UK failing to tackle fraud epidemic, warns National Audit Office
The UK government lacks a coherent strategy for tackling fraud and has significant gaps in its understanding of the problem, according to a new report by the National Audit Office (NAO).
The situation has seen action taken against fraudsters drop over the past five years, even as the level of fraud across the economy has increased by 15 per cent.
The NAO said the government lacks current data on the country’s fraud problem and has a limited understanding of its perpetrators, despite it now being the largest category of crime in England and Wales.
It warned the UK also lacks an effective cross-government approach to fighting fraud, and is instead employing a series of overlapping strategies that have failed to achieve desired outcomes.
It noted the UK’s most up-to-date figures on the cost of fraud to individuals are from 2015-16 as it warned there is no data on the cost of fraud to businesses.

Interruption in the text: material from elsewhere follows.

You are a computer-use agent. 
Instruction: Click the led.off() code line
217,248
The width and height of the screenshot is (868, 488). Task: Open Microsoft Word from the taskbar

The report comes after the NAO in 2017 called for “urgent” action to tackle fraud in warning the problem had been overlooked by the government, law enforcement and industry.
Gareth Davies, the head of the NAO, said: “Five years on from our last report on this subject, the Home Office has taken limited action to improve its response to fraud. Its approach has lacked clarity of purpose, it does not have the data it needs to understand the full scale of the problem, and it is not able to accurately measure the impact of its policies on this growing area of crime.”